[POPLmark] Poplmark Digest, Vol 10, Issue 5
Karl Crary
crary at cs.cmu.edu
Fri Jun 2 13:31:29 EDT 2006
Daniel C. Wang wrote:
> Karl Crary wrote:
>
>> 1- The adequacy theorem shows the correspondence between the on-paper
>> system and the formalized system. It therefore quite obviously
>> cannot be formalized, as we can only formalize proofs relating formal
>> systems.
>>
> Are you claiming the on-paper system has no formal meaning? To me the
> adequacy theorem relates two formal systems.
Of course not. If you like, read "formal" as "mechanized." Obviously,
we cannot have a mechanized proof of a correspondence between an
on-paper system and a mechanized system.
>> 2- I believe that the theory of adequacy for LF is entirely solid and
>> well understood. This is the first time I've ever heard it asserted
>> that it takes any liberties at all. Can you back up your criticism
>> with some specifics?
>
> http://www.cs.cmu.edu/~drl/pubs/hl06mechanizing/hl06mechanizing.pdf
> Rule ENC_TM_VAR in Figure 9. I'm not sure how to interpret it's
> meaning. If both systems were using a nameless, encoding I suspect the
> statement is that the debrujin indexes are the same.

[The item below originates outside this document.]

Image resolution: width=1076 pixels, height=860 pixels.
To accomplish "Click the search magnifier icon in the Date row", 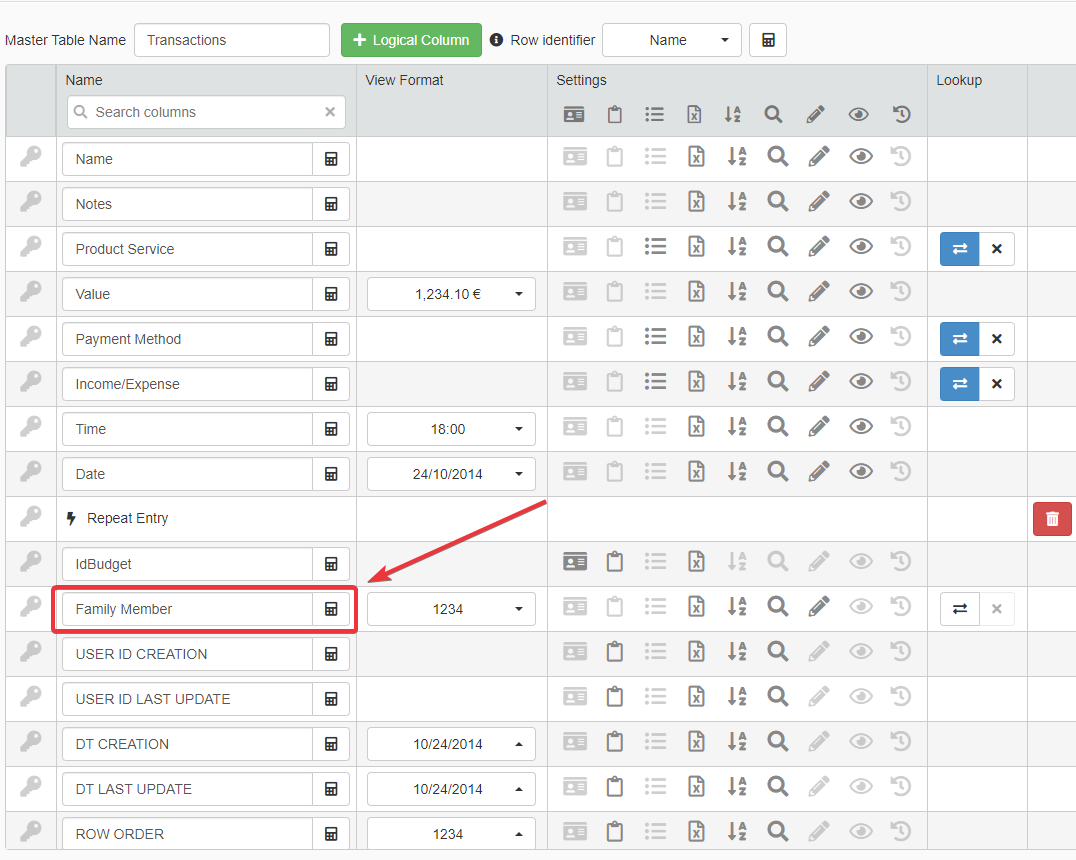I will tap(777, 472).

I don't think, I
> fully understand the treatment of alpha equivalence for both the
> object-term and the LF term and how you relate them.
I do not understand your objection. Are you saying you would prefer to
use an explicit isomorphism between object language variables and
meta-language variables, instead of identifying them? You could do so,
but I fail to see that would be any more enlightening. As to the
second, since we're talking about free variables, I don't see how
alpha-conversion is an issue.
> I don't think, I understand your claim. If I just represent my
> object-logic in Coq as a first-order inductive structure why do I need
> a normalization result for CIC? I mean a normalization result is
> needed to establish soundness of Coq. But I don't see why it gets
> dragged in for adequacy. Can you construct a very simple example for
> something like the theory of zero, successor, and addition?
Remember that adequacy goes both ways. Let's suppose my object language
judgement is "m + n = o". Let me write the embedding using brackets. I
want to show that there is an isomorphism between derivations of "m + n
= o" and terms of type "add [m] [n] [o]". The left-to-right direction
is easy, but how do you show right-to-left? You need to consider all
the terms that could have that type, and they don't have any useful
structure. So you need to limit your attention to normal forms, and
justifying that requires a normalization result.
In case you might imagine that there could be some other, more clever
way to prove adequacy, consider this: Our embedding will convert object
language derivations to normal forms. Therfore, we can normalize terms
of type "add [m] [n] [o]" by applying the isomorphism in each
direction. Therefore, normalization (at that type) is a *corollary* of
adequacy. You're not going to be able to prove adequacy without
tackling normalization.
> I'll have to admit I don't fully grasp your point. For me the key
> issue is the correspondence between the first-order and higher-order
> encoding because that is where the "controversy" is. i.e. I have an
> intuitive understanding of what first-order syntax "means". I know how
> to represent a theory of first-order syntax formally in many different
> systems, Coq, HOL, ... etc and I understand to some degree what those
> first-order representations "mean". What I and many other people don't
> fully understand is how the higher-order encoding precisely capture
> my first-order intuitions in a extremely concise way.
>
>
I cannot rebut your claim to have an intutition for one and not the
other. However, if we want to speak mathematically, we know that an
encoding precisely captures an object language exactly when we've proven
they are isomorphic. Prove the theorem and the matter is settled. If
you cannot prove the theorem, the question is still open.